Alya mengangguk lalu menarik lengan Alan.
Hujan masih saja menghalangi Alya. Dia masih sama membenci hujan. Entah sejak kapan dia membencinya, tapi saat hujan turun hujan selalu saja membisikkan bahwa Stevan tak akan kembali untuk Alya. Dan itu membuat Alya membenci hujan.
"Lo masih nggak ngerti Al?" Tanya Alan.
"Apaan Lan?" Tanya balik Alya bingung sembari menyenderkan kepalanya di kaca mobil.
"Alasan gue kasih lo kalung itu"
"Gue ngerti kok. Sebagai tanda sahabat kan? Biar gue tetep ingat lo terus"
Alan menghela nafas berat. Belum saatnya dia jujur kepada Alya. Kadang Alya sebodoh ini tentang perasaan.
Mereka duduk di sebuah cafe kecil yang berada di lantai dua pusat perbelanjaan kota. Sembari menunggu kedatangan Cika, mereka memesan minuman untuk mengahangatkan tubuh karena udara yang cukup dingin.

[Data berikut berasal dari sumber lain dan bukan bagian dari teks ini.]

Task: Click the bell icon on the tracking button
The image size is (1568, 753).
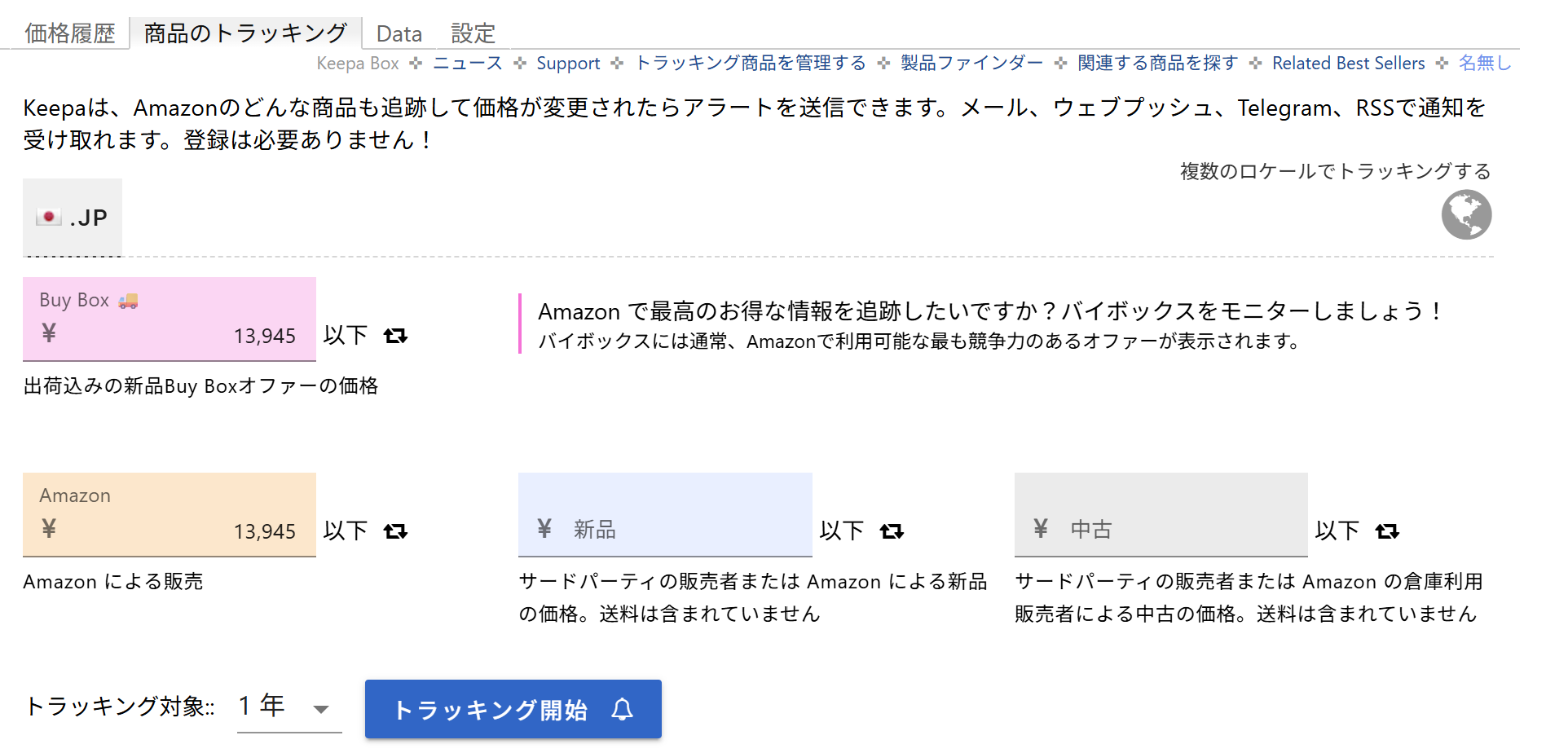Action: tap(622, 710)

"Alya" teriak seseorang dari belakanganya, membuat Alya membalikkan tubuh.
"Sisi?" Pekik Alya terkejut.
"Lo kapan datang? Kok gue nggak dikabari? Gitu banget sih jadi temen" ujar Alya menghambur pelukan kepada Sisi.

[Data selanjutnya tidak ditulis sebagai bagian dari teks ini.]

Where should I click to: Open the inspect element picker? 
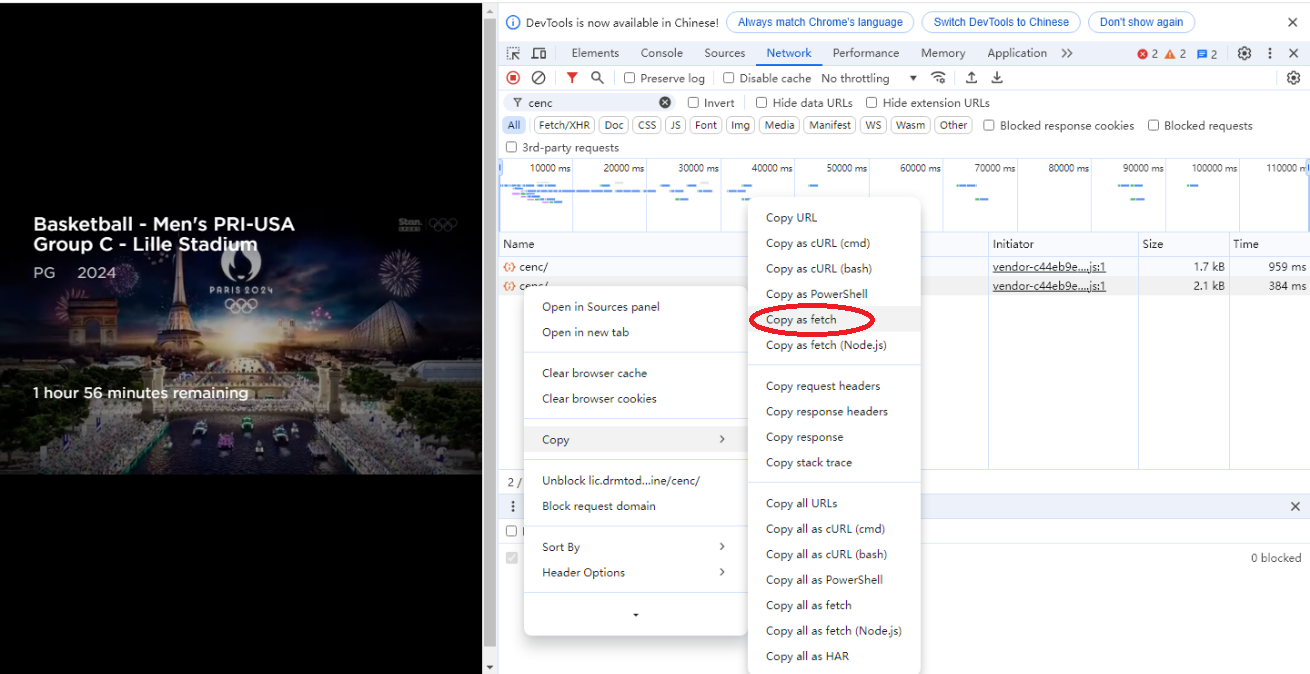pyautogui.click(x=513, y=53)
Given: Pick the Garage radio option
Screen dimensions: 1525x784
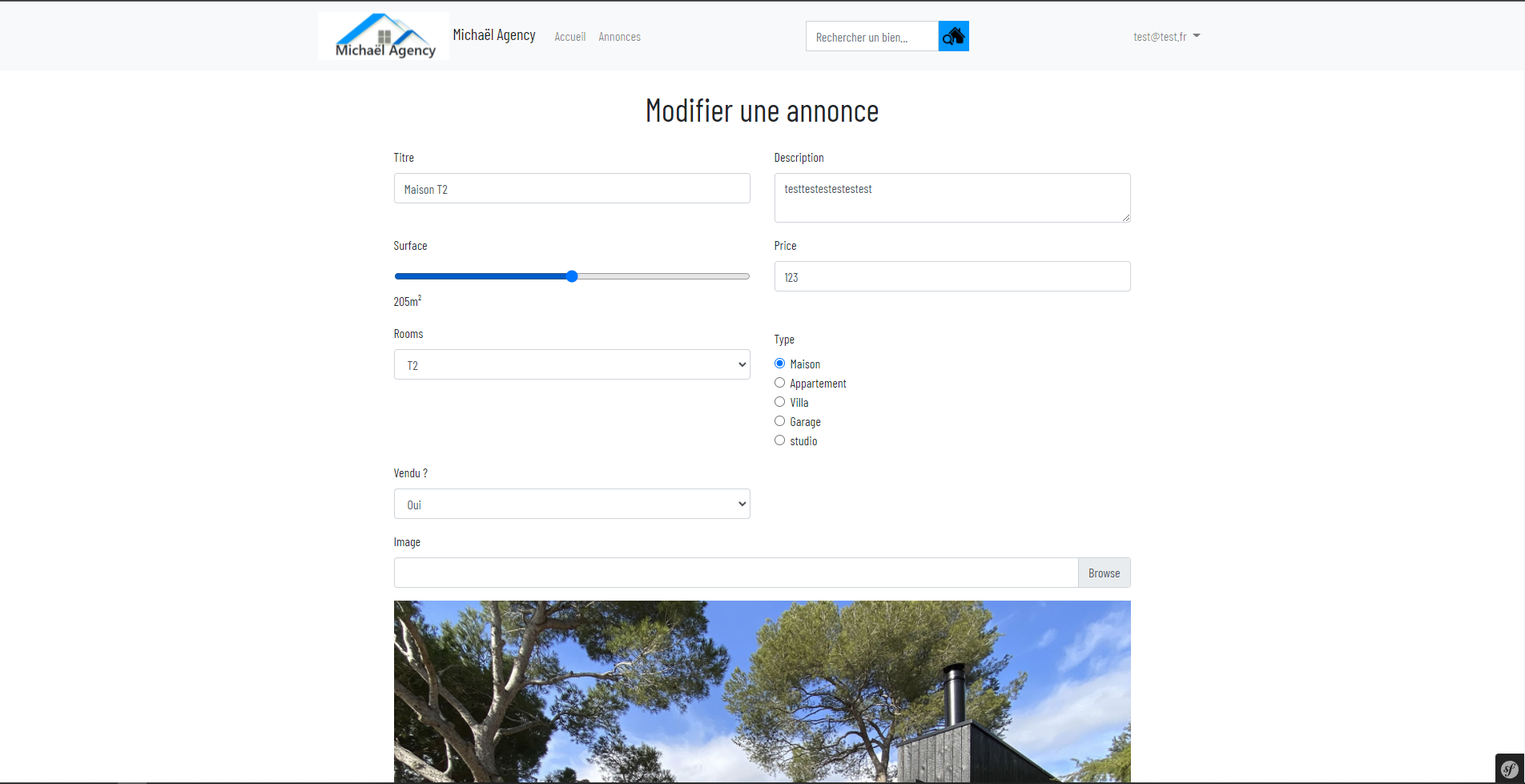Looking at the screenshot, I should [779, 421].
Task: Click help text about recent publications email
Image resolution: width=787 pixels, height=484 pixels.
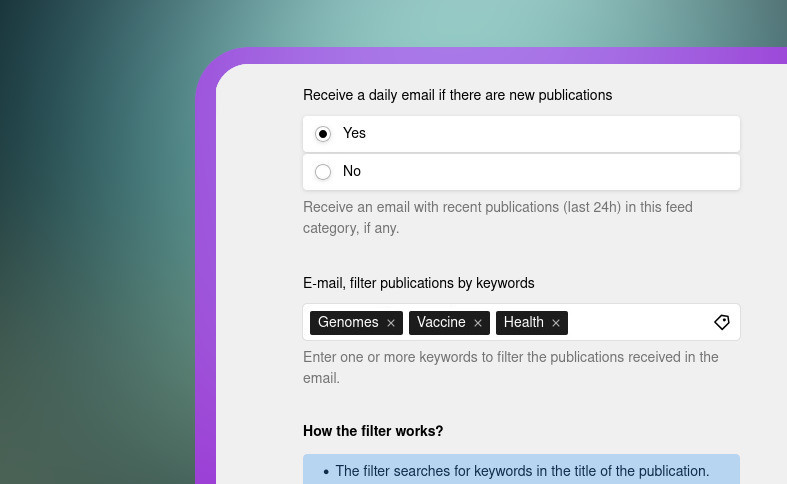Action: coord(497,217)
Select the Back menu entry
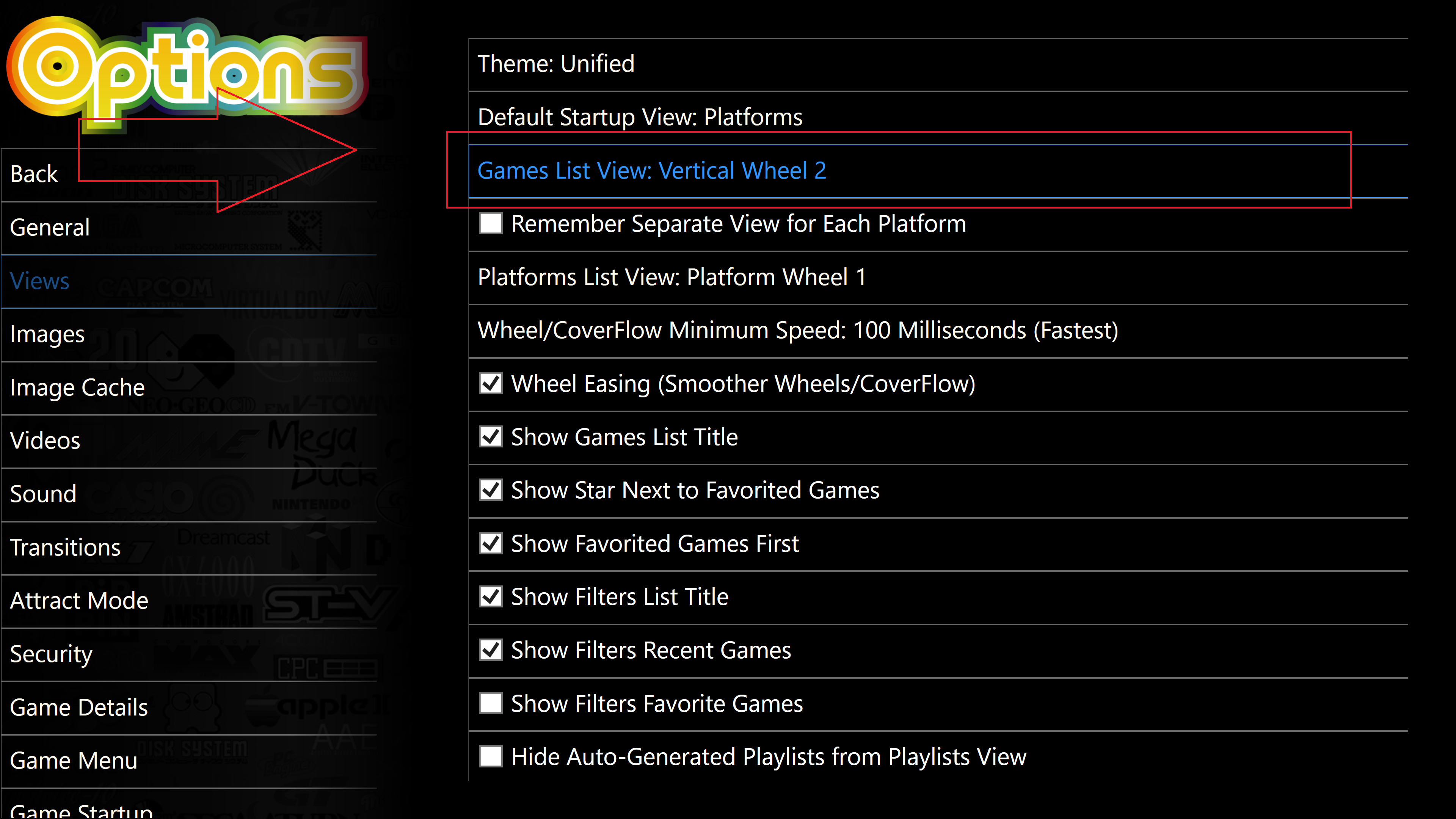Screen dimensions: 1456x819 [189, 175]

"Iya, baru dua hari gue dateng. Itupun juga mendadak" jawab Sisi.
"Eheemm tolong jangan lupain gue" ujar Cika mengundang tawa Alya dan Sisi.
Mereka duduk di hadapan Alya dan Alan.
"Cik, Arga mana? Kok nggak lo ajak? Kan biasanya bareng mulu" goda Alya.
"Enggak, kasian Sisi nanti jadi obat nyamuk" jawab Cika.
"Lo belum dapet pacar Si?" Tanya Alya.
Sisi menggelengkan kepalanya.
"Jangan ngarep berlebihan sama yang nggak pasti, nanti sakit. Mending lo cari yang lain. Kan banyak tuh yang ngejar lo" sambung Alan dengan santai namun perkataan itu mampu membuat wajah Sisi berubah menjadi asam.
"Hiis lo kenapa sih Lan? Nggak bagus ngomong gitu" ujar Alya.
Dilihatnya wajah Sisi dan Cika sangat datar dan asam,membuat Alya merasa ada hal yang tersembunyikan di antara mereka.
"Si? Cik? Jangan diambil hati. Alan gitu, suka ngomong ngawur" ujar Alya diikuti anggukan keduanya.
"Cika, lo masih hubungan sama Gilang nggak?" Tanya Alya.
"Kenapa lo tiba-tiba tanya tentang Gilang? Lo nggak ke sambet cintanya Gilang kan?"
"Enggak bego! Gue mau nanya Stevan"
"Masih belum kasih kabar ke lo?"
"Udah enam bulan nggak kasih kabar, dan tadi dia cuma read semua line gue. Dia juga ngirim pesan buat gue, tapi lewat ke kak Arina. Gue pengen banget bicara sama dia"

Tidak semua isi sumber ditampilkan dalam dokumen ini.